### TASK REQUIREMENTS
All of the data is to be set down again without any alteration.

(Records from a data source)
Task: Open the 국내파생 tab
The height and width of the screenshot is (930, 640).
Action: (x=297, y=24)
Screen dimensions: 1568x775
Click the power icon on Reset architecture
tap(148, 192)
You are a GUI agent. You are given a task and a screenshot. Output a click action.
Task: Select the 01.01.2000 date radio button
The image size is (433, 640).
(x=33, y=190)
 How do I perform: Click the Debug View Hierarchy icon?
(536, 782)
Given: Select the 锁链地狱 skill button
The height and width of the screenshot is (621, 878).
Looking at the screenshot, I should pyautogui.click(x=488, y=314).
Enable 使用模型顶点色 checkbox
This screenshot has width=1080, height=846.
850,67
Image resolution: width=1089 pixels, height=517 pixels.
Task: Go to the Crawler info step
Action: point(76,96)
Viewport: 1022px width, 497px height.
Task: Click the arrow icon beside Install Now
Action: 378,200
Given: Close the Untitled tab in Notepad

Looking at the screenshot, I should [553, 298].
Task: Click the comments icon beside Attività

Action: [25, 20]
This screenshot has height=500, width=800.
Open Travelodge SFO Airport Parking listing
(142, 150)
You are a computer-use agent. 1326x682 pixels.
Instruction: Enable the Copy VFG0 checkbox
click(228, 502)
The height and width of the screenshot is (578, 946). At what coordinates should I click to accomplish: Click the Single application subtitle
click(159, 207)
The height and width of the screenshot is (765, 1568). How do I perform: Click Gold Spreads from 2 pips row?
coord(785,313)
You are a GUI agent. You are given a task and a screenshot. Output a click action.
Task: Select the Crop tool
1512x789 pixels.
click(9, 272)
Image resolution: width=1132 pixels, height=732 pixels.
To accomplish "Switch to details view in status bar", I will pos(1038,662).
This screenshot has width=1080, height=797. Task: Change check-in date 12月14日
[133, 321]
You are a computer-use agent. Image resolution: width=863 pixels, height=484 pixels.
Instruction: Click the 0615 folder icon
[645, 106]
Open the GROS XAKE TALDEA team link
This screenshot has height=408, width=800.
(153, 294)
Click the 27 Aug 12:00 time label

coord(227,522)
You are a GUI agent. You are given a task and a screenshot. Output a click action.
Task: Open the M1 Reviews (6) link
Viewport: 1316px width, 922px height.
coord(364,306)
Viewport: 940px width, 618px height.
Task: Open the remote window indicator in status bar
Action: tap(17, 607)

### SOLUTION FOR THIS TASK
Task: Open the 국내파생 tab
The height and width of the screenshot is (930, 640).
Action: (x=297, y=24)
Screen dimensions: 1568x775
Click the power icon on Reset architecture
tap(148, 192)
You are a GUI agent. You are given a task and a screenshot. Output a click action.
Task: Select the 01.01.2000 date radio button
The image size is (433, 640).
(x=33, y=190)
 How do I perform: Click the Debug View Hierarchy icon?
(536, 782)
Given: Select the 锁链地狱 skill button
The height and width of the screenshot is (621, 878).
Looking at the screenshot, I should pyautogui.click(x=488, y=314).
Enable 使用模型顶点色 checkbox
This screenshot has width=1080, height=846.
850,67
Image resolution: width=1089 pixels, height=517 pixels.
Task: Go to the Crawler info step
Action: point(76,96)
Viewport: 1022px width, 497px height.
Task: Click the arrow icon beside Install Now
Action: 378,200
Given: Close the Untitled tab in Notepad

Looking at the screenshot, I should [553, 298].
Task: Click the comments icon beside Attività

Action: [25, 20]
This screenshot has height=500, width=800.
Open Travelodge SFO Airport Parking listing
(142, 150)
You are a computer-use agent. 1326x682 pixels.
Instruction: Enable the Copy VFG0 checkbox
click(228, 502)
The height and width of the screenshot is (578, 946). At what coordinates should I click to accomplish: Click the Single application subtitle
click(159, 207)
The height and width of the screenshot is (765, 1568). How do I perform: Click Gold Spreads from 2 pips row?
coord(785,313)
You are a GUI agent. You are given a task and a screenshot. Output a click action.
Task: Select the Crop tool
1512x789 pixels.
click(9, 272)
Image resolution: width=1132 pixels, height=732 pixels.
To accomplish "Switch to details view in status bar", I will pos(1038,662).
This screenshot has width=1080, height=797. Task: Change check-in date 12月14日
[133, 321]
You are a computer-use agent. Image resolution: width=863 pixels, height=484 pixels.
Instruction: Click the 0615 folder icon
[645, 106]
Open the GROS XAKE TALDEA team link
This screenshot has height=408, width=800.
(153, 294)
Click the 27 Aug 12:00 time label

coord(227,522)
You are a GUI agent. You are given a task and a screenshot. Output a click action.
Task: Open the M1 Reviews (6) link
Viewport: 1316px width, 922px height.
coord(364,306)
Viewport: 940px width, 618px height.
Task: Open the remote window indicator in status bar
Action: tap(17, 607)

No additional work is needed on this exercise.